Compared to last year’s extended five-week season, marked by cool, dry weather, Wisseman called this year’s three-week harvest “a very fast and furious season.”

His crews were still out doing some final picking on Warner Farms’ 5½ acres of strawberries on Tuesday, just as Nourse Farm in Whately continues a season that Tim Nourse said has been challenging.

In addition to making the crops more susceptible to molds, the kind of inundation farmers have seen in recent weeks means that it’s hard to do harvesting, Nourse said.

“We need drying weather just to dry out the fields,” he said, adding that rain on Monday forced workers out of the fields by 11 a.m., so that harvest schedules have been curtailed.

It’s uncertain how long the season continues at Nourse, where the raspberry picking is about to begin on a crop that he said seems to be in good shape.

Another problem for all crops is that nitrogen and other nutrients have been washed out of the soil by all of the rains.

“This is the first year I can remember when we’ve had to top dress (the sweet corn crop with fertilizer) because the 7 or 8 inches of rain we’ve had depleted the nitrogen,” Wisseman said. “We’ve been getting a lot of yellow striping and uneven, erratic growth.”

The period of extended, heavy rains, has been caused by a large trough in the Jet Stream parked over much of the Eastern Seaboard, according to the National Weather Service, which says the muggy weather will remain in place for the next several days.

“I think the weather patterns are more extreme, and it definitely makes it more challenging,” said Wisseman. “We go from a very, very dry spring to a very wet period, where we don’t just get showers, we get huge showers.”

And yet, said Caroline Pam of The Kitchen Garden farm in Sunderland, “There have been moments of sun,” so that tomatoes and other crops have been ripening, despite problems of getting equipment into soggy fields and some gaps in lettuce and other succession crops.

Nathan L’Etoile at Four Star Farms in Northfield said that because of wet fields, “If we need to fertilize or spray something on a timely schedule, timely doesn’t always work out, so there are delays in practices and things needed to do.”

Four Star’s 110-acre grain crop has also been susceptible to lodging, in which saturated seed heads bend over because of their weight, or are blown over by high winds, making them more susceptible to mold.

“This kind of weather is absolutely great for fungus and molds,” he said.

His father, Eugene L’Etoile, said harvesting the grain might come a week or two later than typical, to allow it to partially dry out, reducing the amount of mechanical drying that the farm will have to do using its 2.2 million BTU propane-fired grain dryer.
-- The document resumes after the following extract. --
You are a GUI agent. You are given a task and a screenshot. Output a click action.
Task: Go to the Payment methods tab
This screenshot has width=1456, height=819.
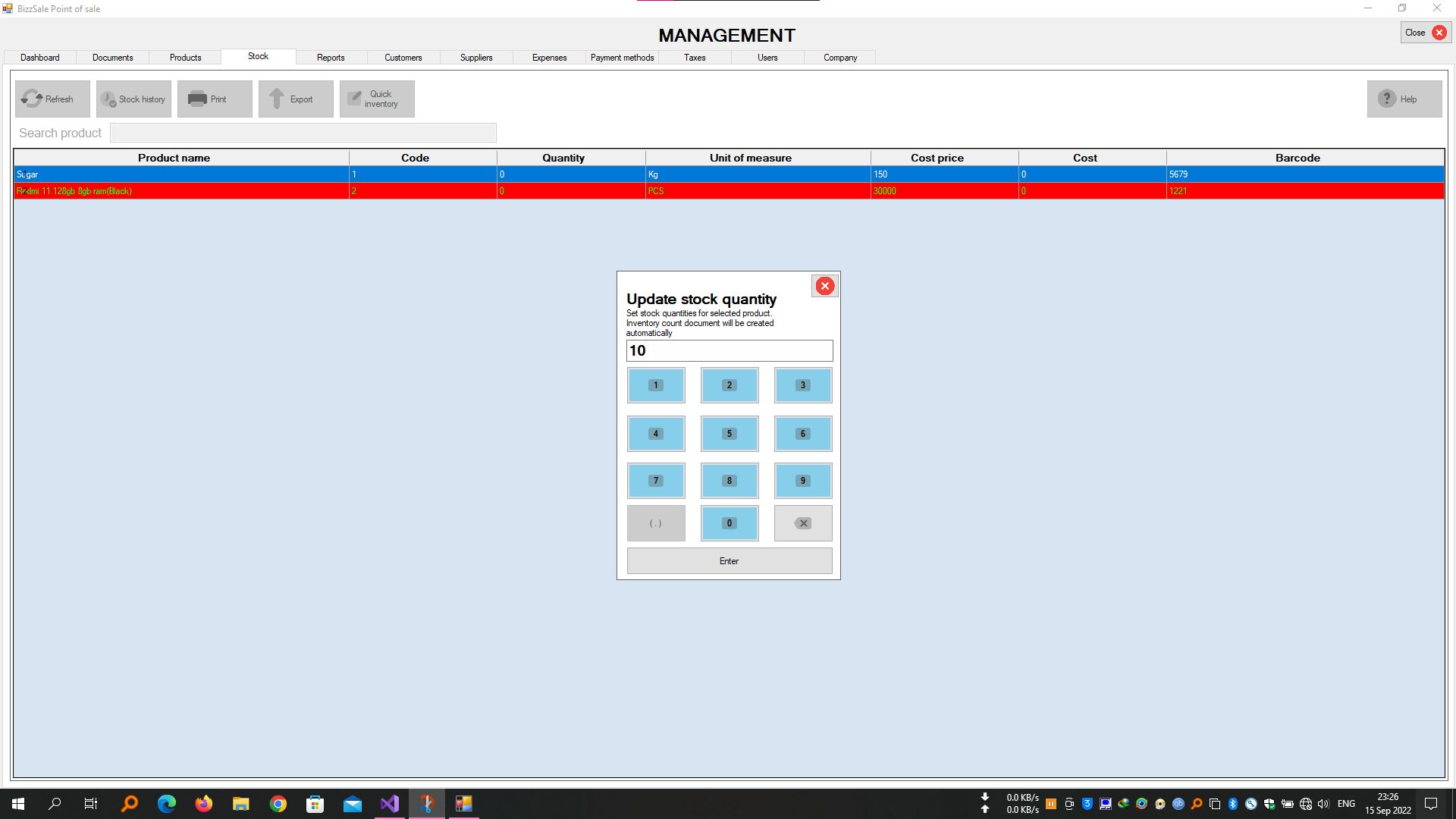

Still, “My guess is that we’re going to be doing that an awful lot this year” in order to get wheat down to roughly 12 percent moisture that’s needed for proper storage.

Like others, Four Star had its problems just getting into sodden fields.
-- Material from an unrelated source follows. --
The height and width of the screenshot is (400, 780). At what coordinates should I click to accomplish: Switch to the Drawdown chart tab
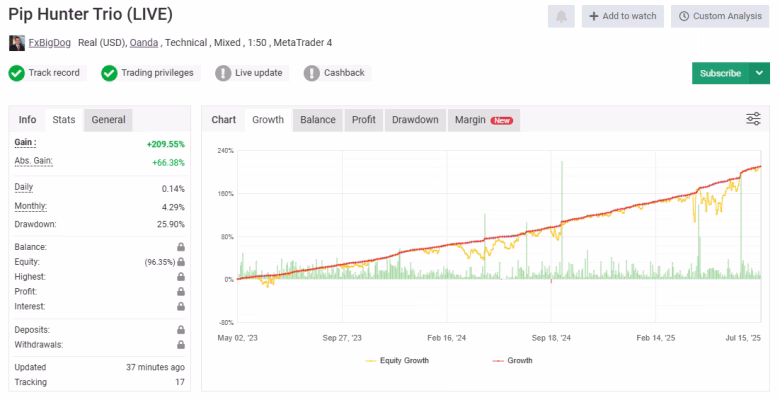[x=415, y=120]
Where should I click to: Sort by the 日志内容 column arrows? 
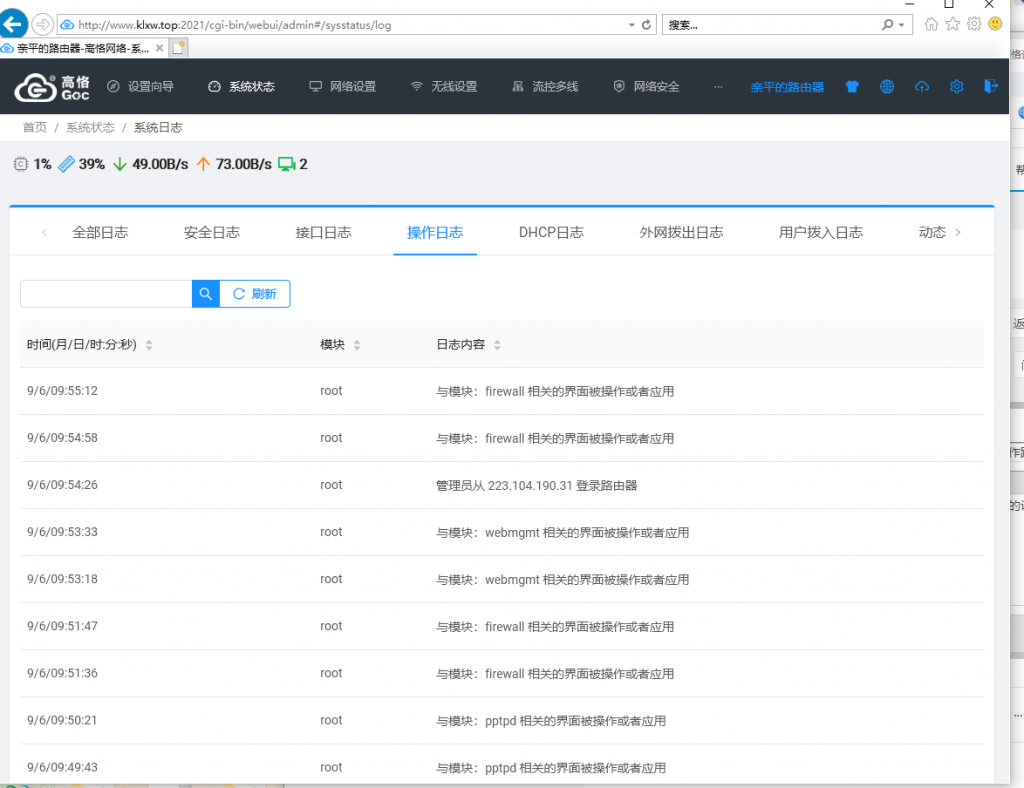pyautogui.click(x=497, y=345)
“We go out in the field where we harvested sod, and it’s almost like walking on a sponge,” the elder said L’Etoile, adding that the yield on the farm’s roughly seven acres of hops will also be reduced.

And while Ruth Hazzard, a University of Massachusetts Extension specialist, said that many vegetable crops around the region seem to be doing fairly well, despite depletion of nutrients and difficulty for farmers getting into their fields, she added, “If this (period of heavy rain) continues, it could be really, really bad.”
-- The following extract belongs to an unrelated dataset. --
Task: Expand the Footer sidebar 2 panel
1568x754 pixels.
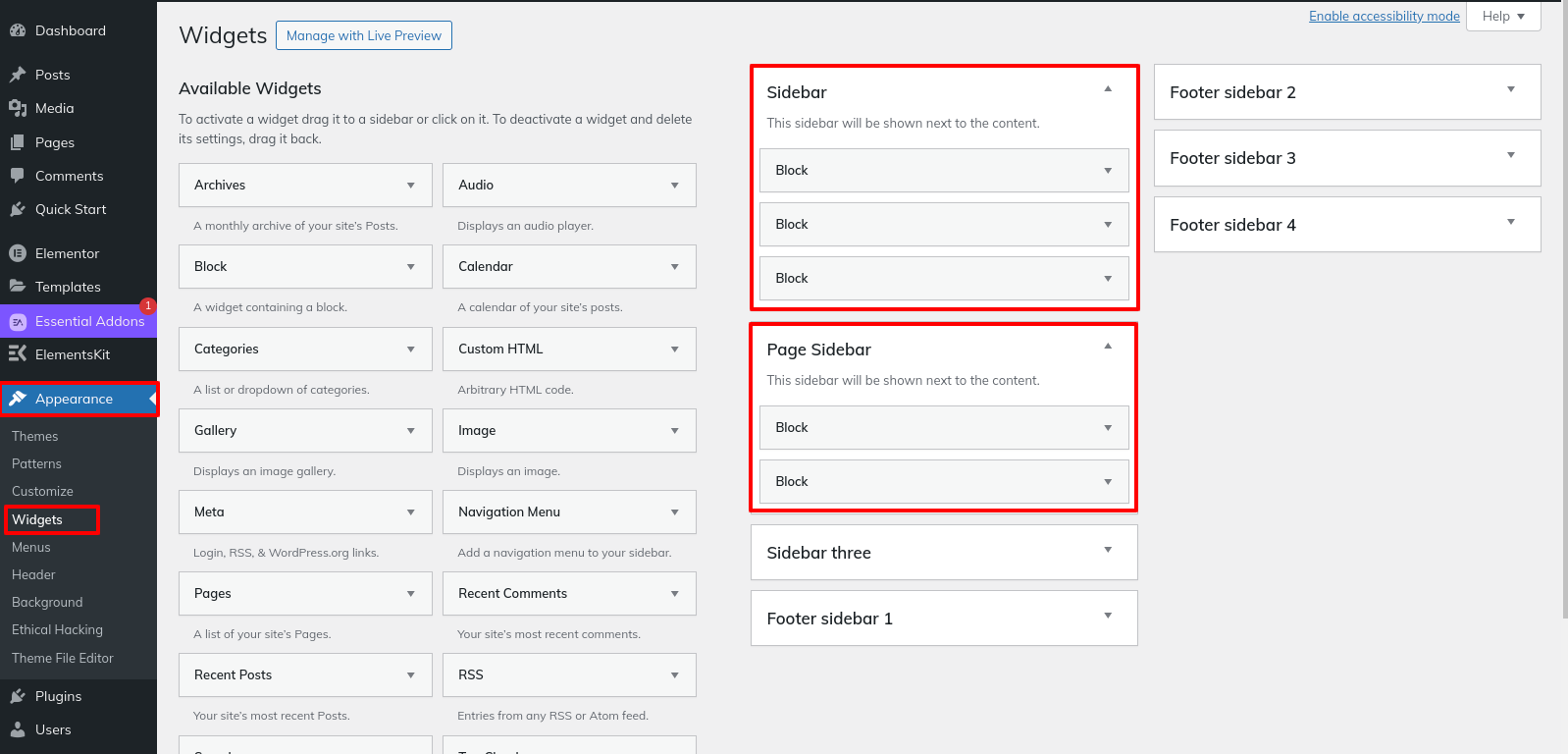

That’s because long periods of saturated soils can spread diseases like phytopthera, which can spread through spores in air and water and can cause serious long-term soil problems.

“The spores are out there. I feel like we’re just sitting on tenterhooks waiting for this problem to explode,” Hazzard said. “There’s a lot of potential ... It reminds me a little too much of 2009,” said Hazzard, referring to the late-season blight that ruined tomato and potato crops around the region.

For now, though, given that most crops seem to be growing, “It’s not all doom and gloom,” she said. “It’s just a little soggy.”